Two days after imploring Democratic voters to “stay home,” Hannity asserted the media have a “bias to sort of suppress voting”


Just two days after imploring Democratic voters during his nationally syndicated radio show to “stay home on Election Day ... for the sake of the nation,” Sean Hannity asserted, during the October 20 edition of Fox News' Hannity & Colmes, that “the media seems somewhat complicit” in creating “an institutionalized bias to sort of suppress voting and take away initiative from people” because of a purported lack of coverage of gaffes by Democrats.

As Media Matters for America noted, on the October 18 broadcast of ABC Radio Networks' Sean Hannity Show, Hannity said that Democrats should not turn out to vote “for the sake of the nation” because Democrats' votes “won't change who occupies the White House” and Democratic “candidates have absolutely no idea how to win the war on terrorism.” During an interview with former House Speaker Newt Gingrich (R-GA) on the October 20 edition of Hannity & Colmes, Hannity asserted that “news coverage” disproportionately discourages Republican voters by devoting more coverage to unflattering remarks by Republican candidates.

Hannity's comments were noted by the News Hounds website.

From the October 20 edition of Fox News' Hannity & Colmes:

HANNITY: All right. Let me -- there seems to have been -- the media seems somewhat complicit. I argue that there's even a sort of an institutionalized bias to sort of suppress voting and take away initiative from people -- that's how I feel -- based on the news coverage. Let me give you two recent examples.

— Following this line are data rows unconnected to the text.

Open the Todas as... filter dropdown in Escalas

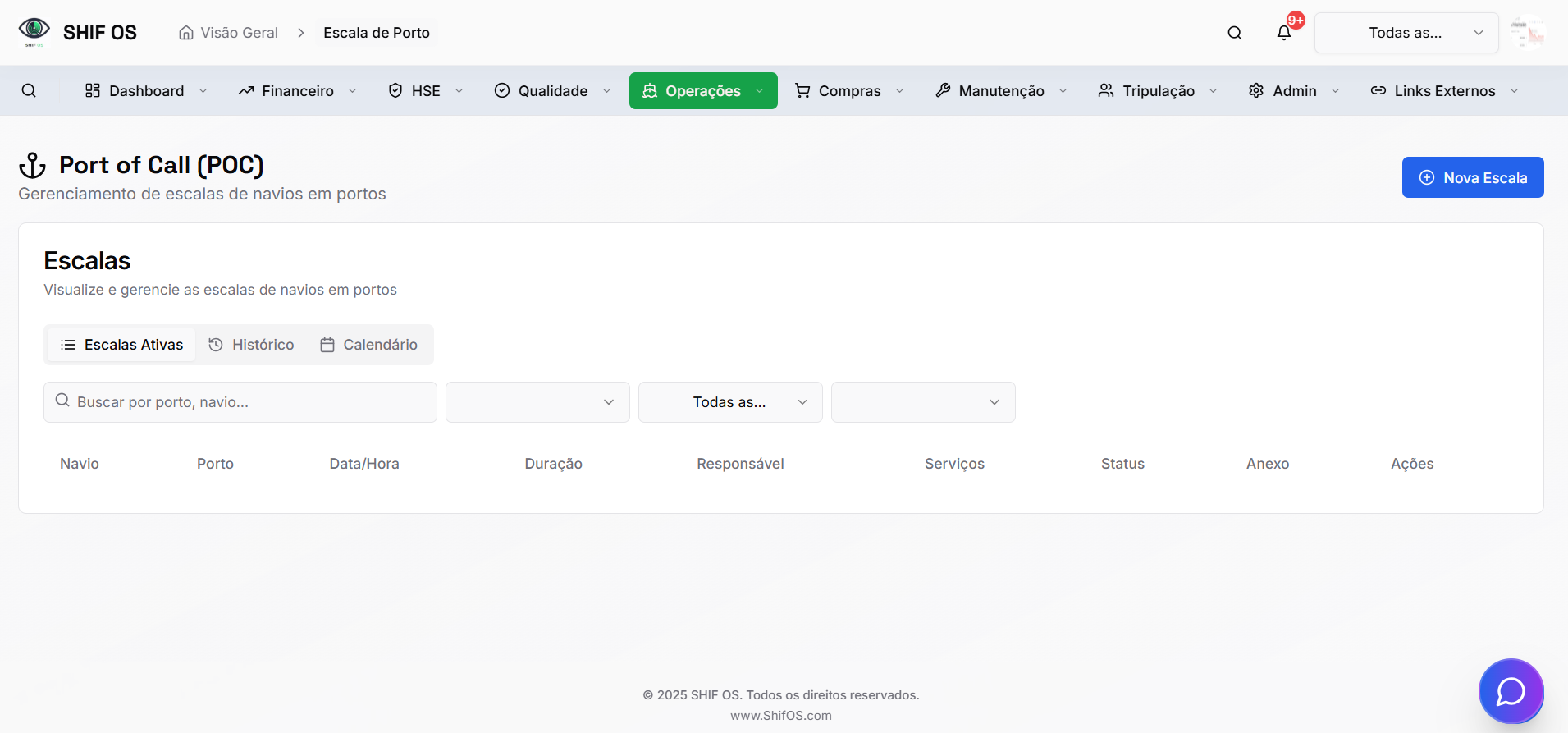pyautogui.click(x=730, y=402)
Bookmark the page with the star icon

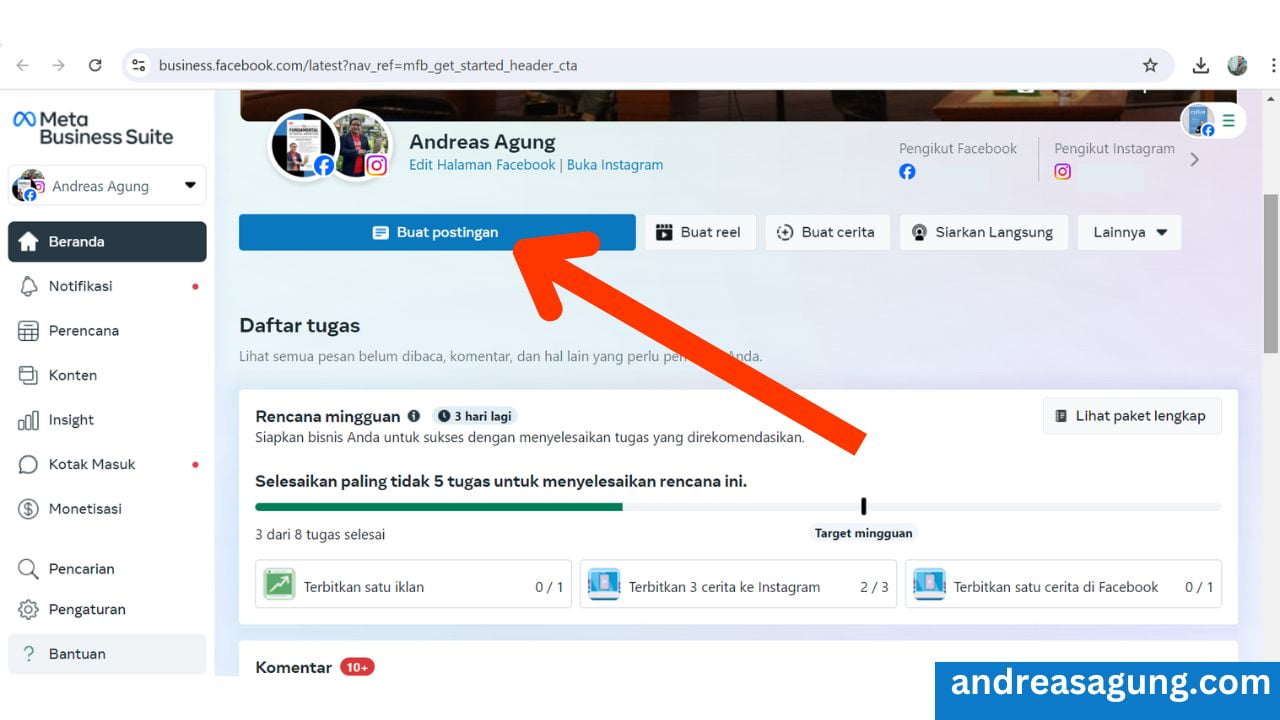pos(1150,64)
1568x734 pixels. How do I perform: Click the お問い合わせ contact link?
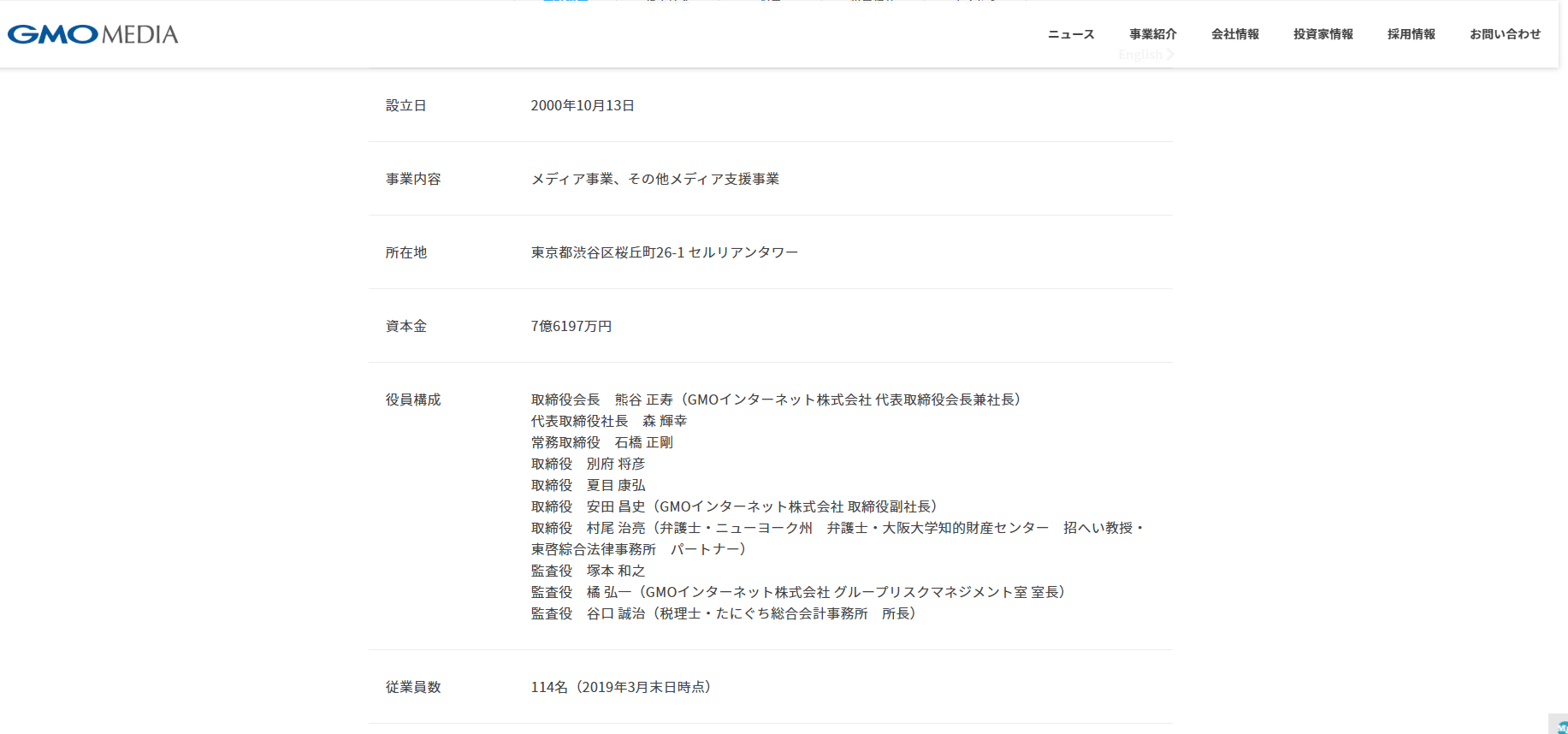1505,34
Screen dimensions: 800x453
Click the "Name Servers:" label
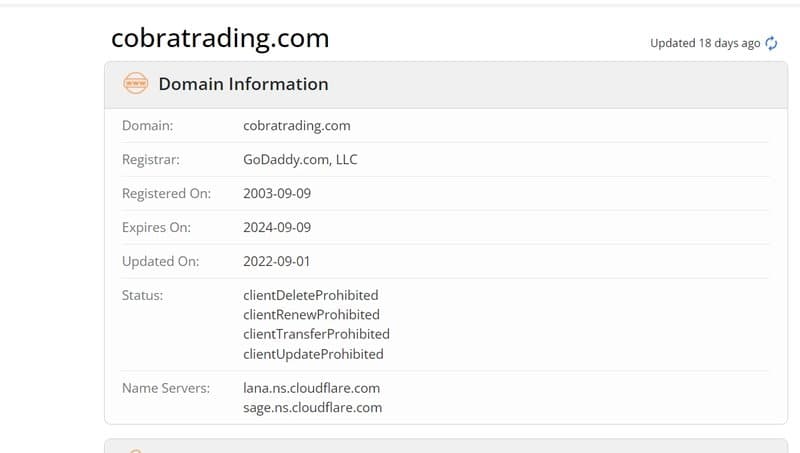166,388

We know, in the state of Virginia, the coverage of Senator George Allen [R-VA], but his opponent in this race just this week used the term “towelhead” and used the term “redneck.” And I can only imagine if a Republican did that, it would be considered outrageous. [Rep.] Steny Hoyer [D-MD] campaigning for Ben Cardin, the Democrat in Maryland, he actually said of the African-American candidate for the Senate for the Republicans, he was “slavishly” beholden to the Republicans, after two years ago, having used the term he was a “token.”